Le indagini scattano nel 2009 quando il direttore della Banca Agricola Popolare di Ragusa denunciò in Questura le vittima di minacce anonime trovate nella buca delle lettere, culminate nell’incendio della sua auto
Si divide in due tronconi il processo Gran Bazar, scaturito dal blitz antiusura della Polizia del 19 dicembre scorso. In quattro hanno scelto l’abbreviato condizionato, ammesso dai giudici della II sezione penale.
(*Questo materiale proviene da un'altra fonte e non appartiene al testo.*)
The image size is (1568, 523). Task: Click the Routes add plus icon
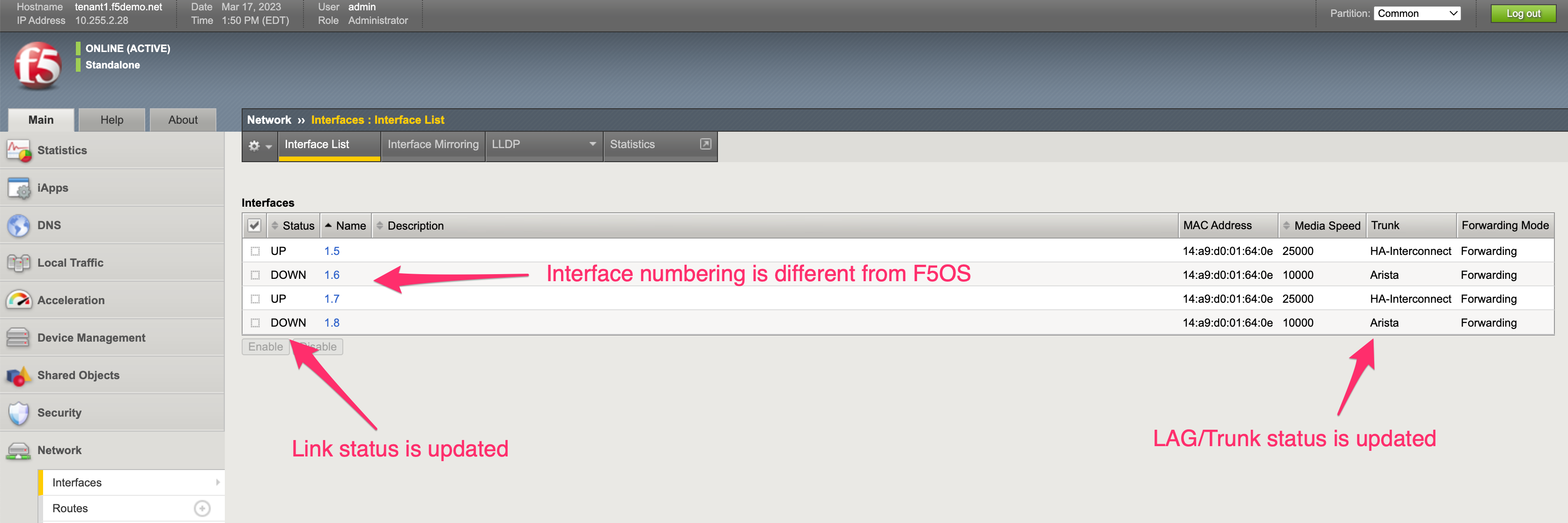point(202,508)
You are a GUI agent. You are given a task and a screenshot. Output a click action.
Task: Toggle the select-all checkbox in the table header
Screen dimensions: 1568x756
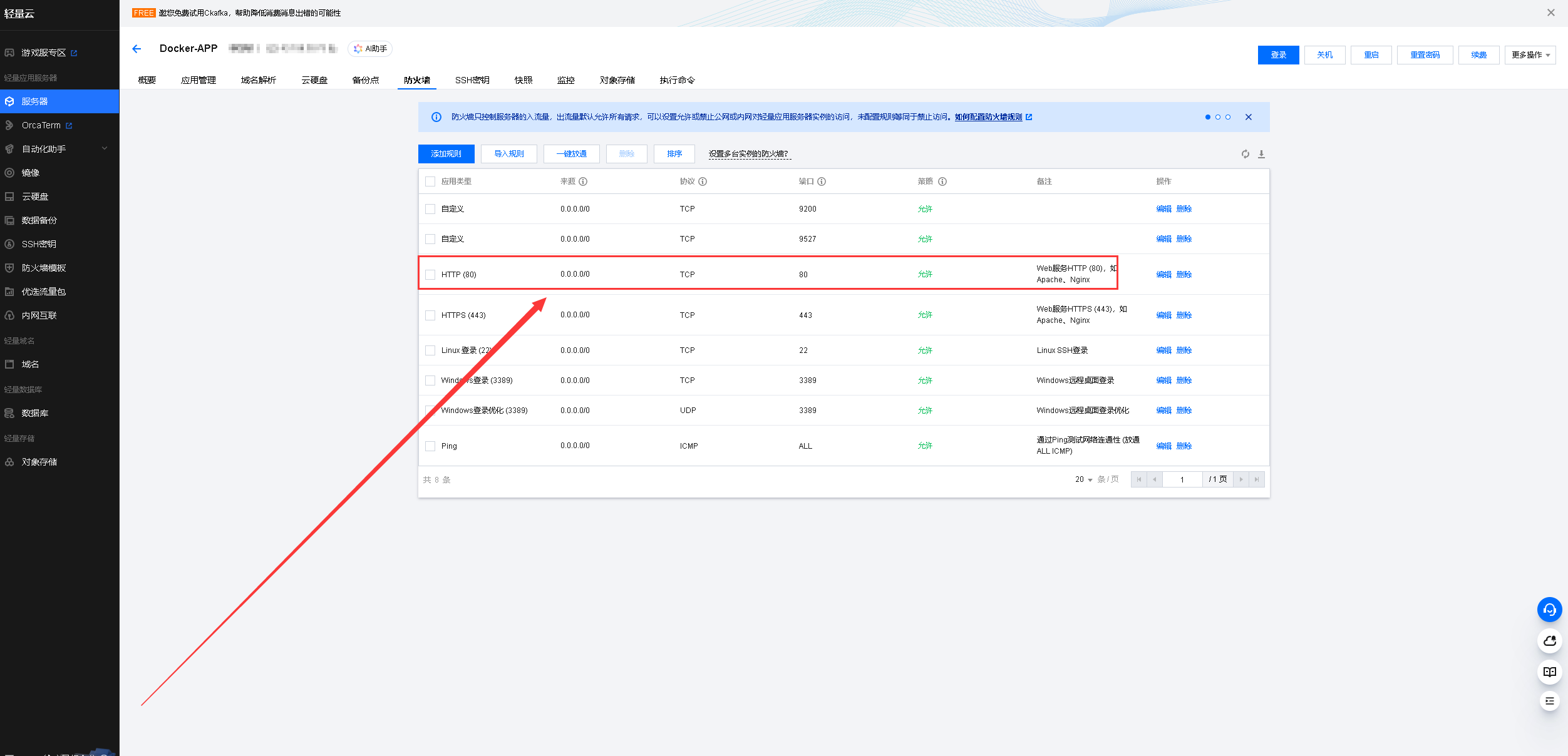pos(430,181)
Sentenza più vicina, quindi per Giuseppe Mazzù, ex agente penitenziario in pensione, Giuseppe Ilacqua, magazziniere dell’Acr Messina, Domenico Trentin e Salvatore La Camera. Proseguono nel giudizio ordinario Tindaro Patti, Giuseppe Camarda, l’esponente del clan di Barcellona, Carmelo Vito Foti e Nicola Tavilla.
Le indagini scattano nel 2009 quando il direttore della Banca Agricola Popolare di Ragusa denunciò in Questura le vittima di minacce anonime trovate nella buca delle lettere, culminate nell’incendio della sua auto. Dalle indagini si scopre che lo stesso direttore nei mesi precedenti le intimidazioni aveva messo fine a un vorticoso giro di assegni per quasi 500mila euro al mese messo in piedi da quattro imprenditori. Assegni da 10 e 15mila euro ciascuno che passavano di azienda in azienda. Una sequela che però non è passata inosservata al direttore della Banca Agricola Popolare di Ragusa. Le indagini hanno permesso di scoprire che gli stessi imprenditori non avendo più la possibilità di ottenere credito dalle banche si erano rivolti a degli strozzini.